Problem 2 Extension #1. Let $ s$ be a prime power. Let $ m$ be an integer, and let $ n > \left( s - 1\right) m$ be an integer. Let $ a_{1}$, $ a_{2}$, ..., $ a_{n}$ be $ n$ elements of the $ \mathbb{Z}\slash s\mathbb{Z}$-module $ \left(\mathbb{Z}\slash s\mathbb{Z}\right)^{m}$. Prove that there exists a non-empty subset $ T\subseteq\left\{ 1,2,...,n\right\}$ such that $ \sum\limits_{t\in T}a_{t} = 0$.

What is happening here?

Actually I have tried to generalize my approach.

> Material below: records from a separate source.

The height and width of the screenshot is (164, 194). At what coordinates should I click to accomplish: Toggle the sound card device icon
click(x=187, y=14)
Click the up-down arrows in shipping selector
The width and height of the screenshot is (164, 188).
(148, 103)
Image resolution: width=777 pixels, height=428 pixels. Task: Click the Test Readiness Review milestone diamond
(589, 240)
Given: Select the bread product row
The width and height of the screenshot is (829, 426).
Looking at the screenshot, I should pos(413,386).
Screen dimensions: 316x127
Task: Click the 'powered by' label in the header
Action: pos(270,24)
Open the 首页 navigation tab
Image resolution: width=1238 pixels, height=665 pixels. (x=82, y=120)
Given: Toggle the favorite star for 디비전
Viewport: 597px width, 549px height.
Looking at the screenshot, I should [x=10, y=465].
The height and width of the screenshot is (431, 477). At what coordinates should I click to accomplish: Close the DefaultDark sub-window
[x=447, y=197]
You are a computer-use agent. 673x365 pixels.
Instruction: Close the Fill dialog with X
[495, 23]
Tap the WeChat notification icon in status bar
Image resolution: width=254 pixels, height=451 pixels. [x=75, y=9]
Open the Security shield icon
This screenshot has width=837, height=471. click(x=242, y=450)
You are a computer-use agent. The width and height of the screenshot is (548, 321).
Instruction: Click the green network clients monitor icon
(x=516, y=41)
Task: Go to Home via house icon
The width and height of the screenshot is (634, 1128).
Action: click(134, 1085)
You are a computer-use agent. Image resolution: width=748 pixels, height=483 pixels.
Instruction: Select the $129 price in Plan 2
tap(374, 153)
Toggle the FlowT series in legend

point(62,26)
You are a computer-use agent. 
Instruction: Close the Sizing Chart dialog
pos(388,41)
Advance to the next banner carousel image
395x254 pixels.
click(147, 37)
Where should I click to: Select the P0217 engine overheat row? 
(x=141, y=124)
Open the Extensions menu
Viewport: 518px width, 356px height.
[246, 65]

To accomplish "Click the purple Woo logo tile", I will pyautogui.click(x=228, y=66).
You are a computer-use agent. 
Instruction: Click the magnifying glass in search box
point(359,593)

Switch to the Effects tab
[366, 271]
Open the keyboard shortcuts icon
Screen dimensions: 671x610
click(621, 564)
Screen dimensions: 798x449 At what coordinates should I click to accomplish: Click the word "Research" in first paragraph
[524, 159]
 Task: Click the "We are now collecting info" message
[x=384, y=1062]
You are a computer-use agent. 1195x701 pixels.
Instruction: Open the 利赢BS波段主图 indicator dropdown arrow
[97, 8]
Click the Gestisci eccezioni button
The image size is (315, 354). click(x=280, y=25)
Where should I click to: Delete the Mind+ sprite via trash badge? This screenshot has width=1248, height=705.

We can consider $ a_{1}$, $ a_{2}$, ..., $ a_{n}$ as elements of $ \mathbb{Z}^m$ rather than as elements of $ \left(\mathbb{Z}\slash s\mathbb{Z}\right)^{m}$, and then we want to show that there exists a non-empty subset $ T\subseteq\left\{ 1,2,...,n\right\}$ such that $ \sum\limits_{t\in T}a_{t}$ is a vector with all components divisible by $ s$.

As an analogue of the equation (6) in my note, we have the identity
$ \sum_{T\subseteq\left\{1,2,...,n\right\}} \left( - 1\right)^{\left|T\right|} \prod_{j = 1}^m P\left(\sum_{t\in T}a_{t,j}\right) = 0$,
for any polynomial $ P\in\mathbb{Q}\left[X\right]$ of degree $ \leq s - 1$. (This follows from Lemma 3 since $ \prod_{j = 1}^m P\left(\sum_{t\in T}a_{t,j}X_t\right)$ is a polynomial of $ X_1$, $ X_2$, ..., $ X_n$ of degree $ \leq m\left(s - 1\right) < n$. Don't forget that $ a_{t,j}$ are integers here (rather than residues as in the note), and the identity above is an identity about integers.)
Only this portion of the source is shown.